A line had formed outside the Baltimore County Board of Education’s Greenwood headquarters in a light snow, well before the scheduled start of a Jan. 12 public hearing called by the school board to solicit public comment on Superintendent S. Dallas Dance’s performance as head of Maryland’s third largest school system.
Dozens had signed up to testify and every seat in the room was taken, with the overflow room also full. At 7 p.m., board chair Charles McDaniels convened the hearing and announced that speakers had three minutes. Then, one by one, parents, teachers, elected officials and students came to the mic to express their thoughts on the board’s pre-determined agenda topics—Dance’s contract renewal, the district’s fiscal year 2017 budget plan and the proposed policy of when to close schools due to extreme heat.
In the end, on Feb. 2, the board voted 10-2 to reappoint Dance to a new contract.

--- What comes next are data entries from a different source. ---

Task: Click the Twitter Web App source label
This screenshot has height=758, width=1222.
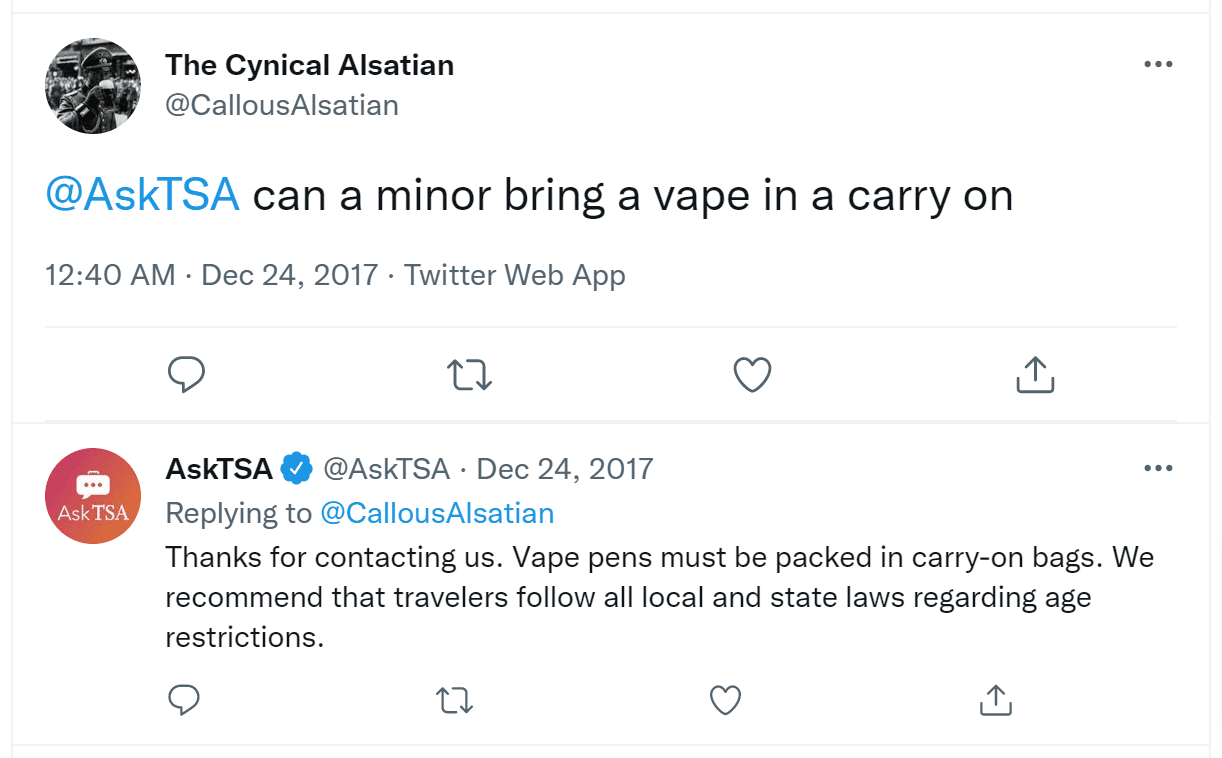Action: click(x=515, y=275)
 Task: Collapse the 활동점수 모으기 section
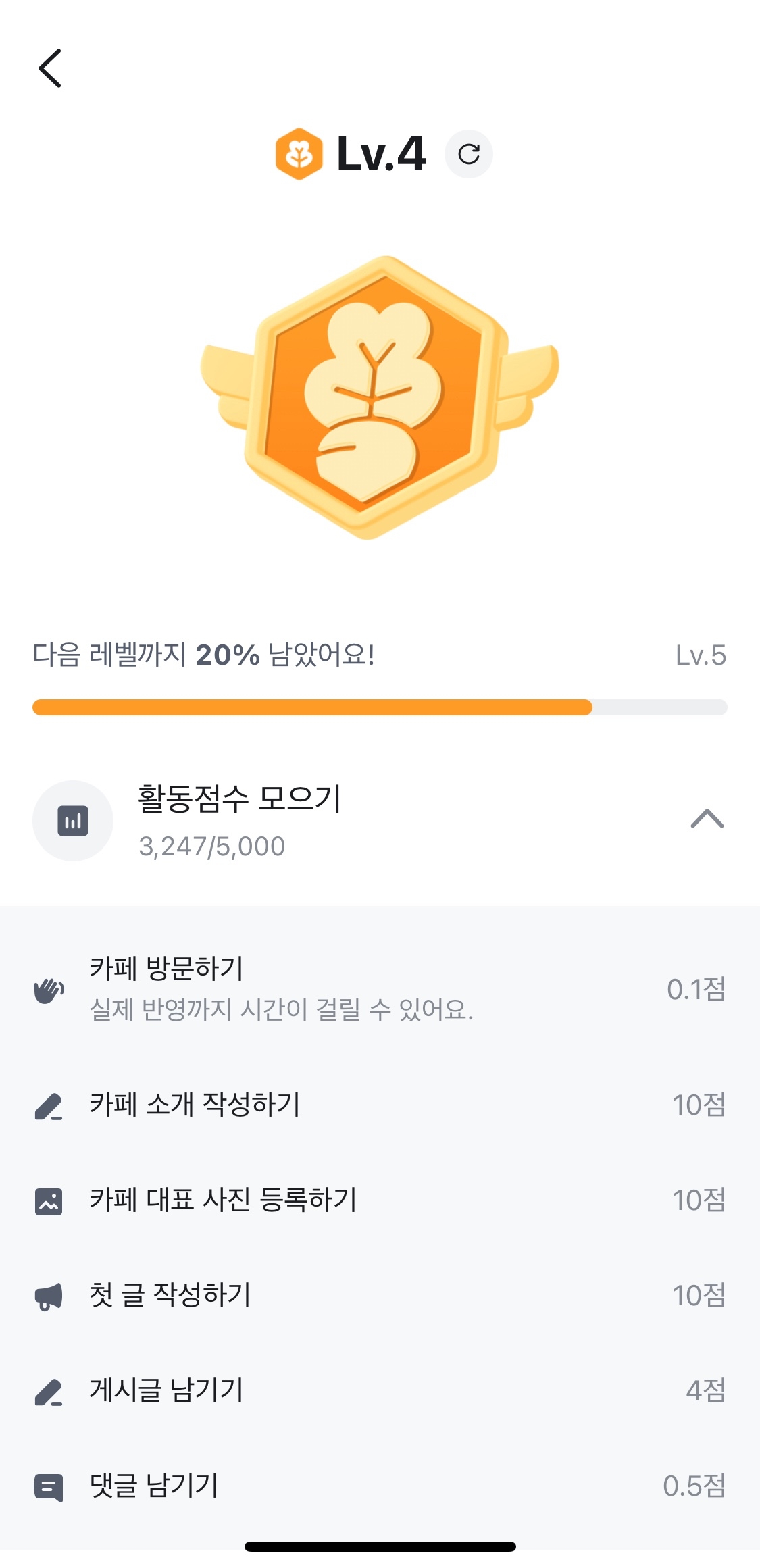[x=707, y=819]
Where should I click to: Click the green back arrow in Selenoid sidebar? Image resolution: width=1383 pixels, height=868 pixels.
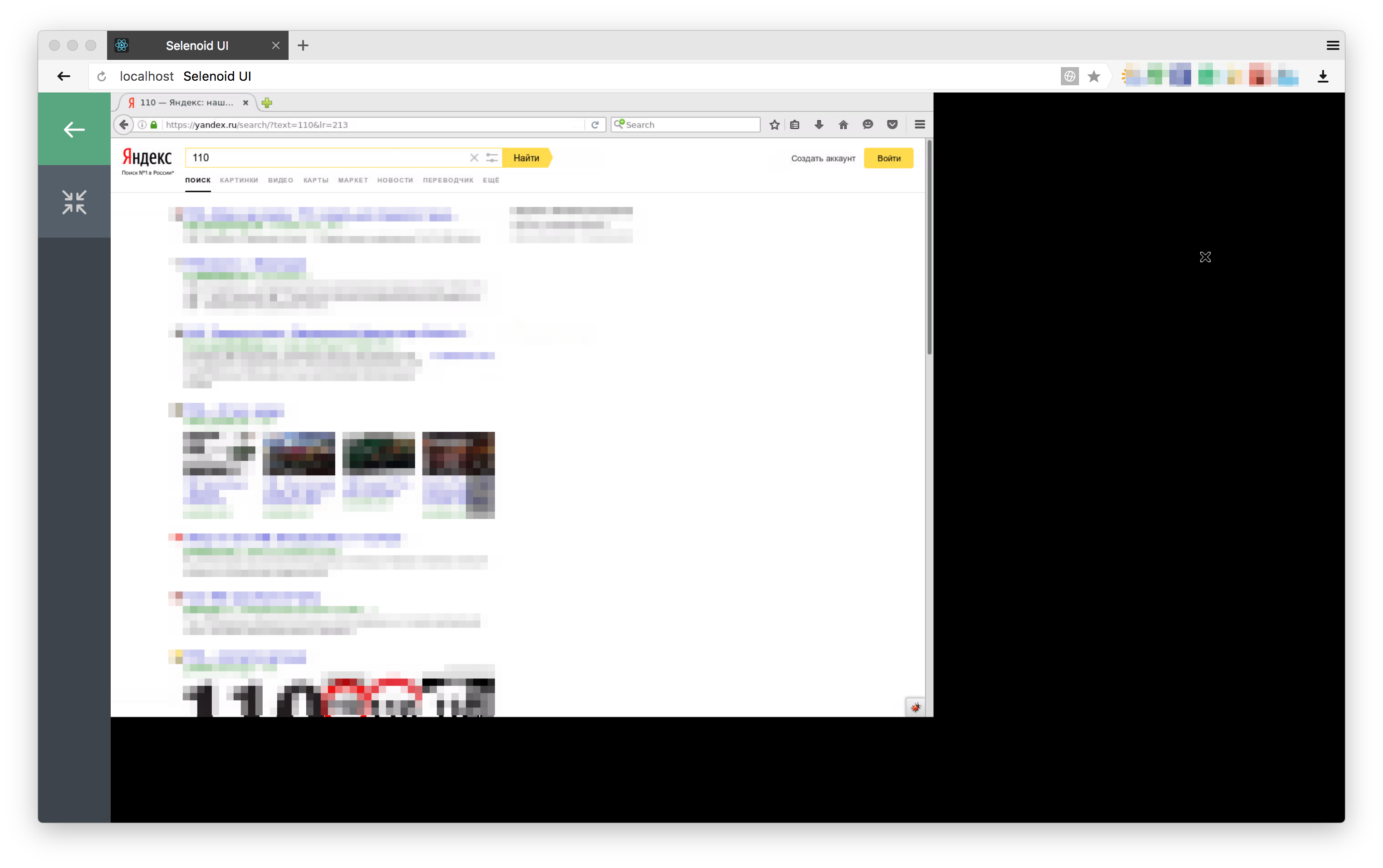(74, 130)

In his remarks, Dance stated that he was excited to continue the Blueprint 2.0 strategic plan in order each student gets a globally competitive education. “Blueprint 2.0 talks about a very bold theory of action that students have to be given access to an effective digital environment and learn a second language by prior to graduation,” he said. “We cannot waiver from that commitment. Philosophically, we may disagree about how we might in fact get to that end result. The goal has to remain the same because we have to make sure every kid gets there.”
Overwhelmingly, the most of the speakers’ comments were about Dance’s contract renewal and overwhelming the comments were positive. (Read some of the comments).
The elected officials in attendance—Del. Dana Stein of District 11 and Councilmen Tom Quirk of District 1 and Julian Jones of District 4—praised Dance for his responsiveness to constituent issues, investment in technology and vision, as outlined in Blueprint 2.0.
The events leading up to the hearing began on Sept. 1, when Dance told the board that he would like to remain in his job. He asked the board to let him know by the end of November if they did not intend to renew his four-year contract, which expires in June 2016. In response, the board put the issue to a public hearing.
That decision was controversial since it appeared this was the first time the board scheduled a hearing for this purpose. Some questioned whether this approach would be the protocol for all future superintendents whose contracts were up for renewal or was this situation specific to Dance.
Over the course of Dance’s tenure, key issues that have gotten attention have included the plan to get central air conditioning into all schools, a change to an 8-period school day, and a technology initiative called S.T.A.T. (Students and Teachers Accessing Tomorrow).
Much of the comments centered around S.T.A.T. Parents, students and teachers acknowledged experiencing some fits and starts, but reported more pros than cons and many engaged students.
The few who opposed the board granting Dance another four years complained that he lacked accountability, teaching experience and a willingness to hear the views of those who did not agree with him.
In comments about the budget, Bill Brown, a father of a 3-year-old son diagnosed with autism, whose development has progressed under the Infants and Toddlers program, urged the board to ensure that funds allocated for special needs students were used for that purpose. Others advocated that the heat index that the board should use to determine if schools should close schools should be five to 10 degrees lower than the proposed 95 degrees.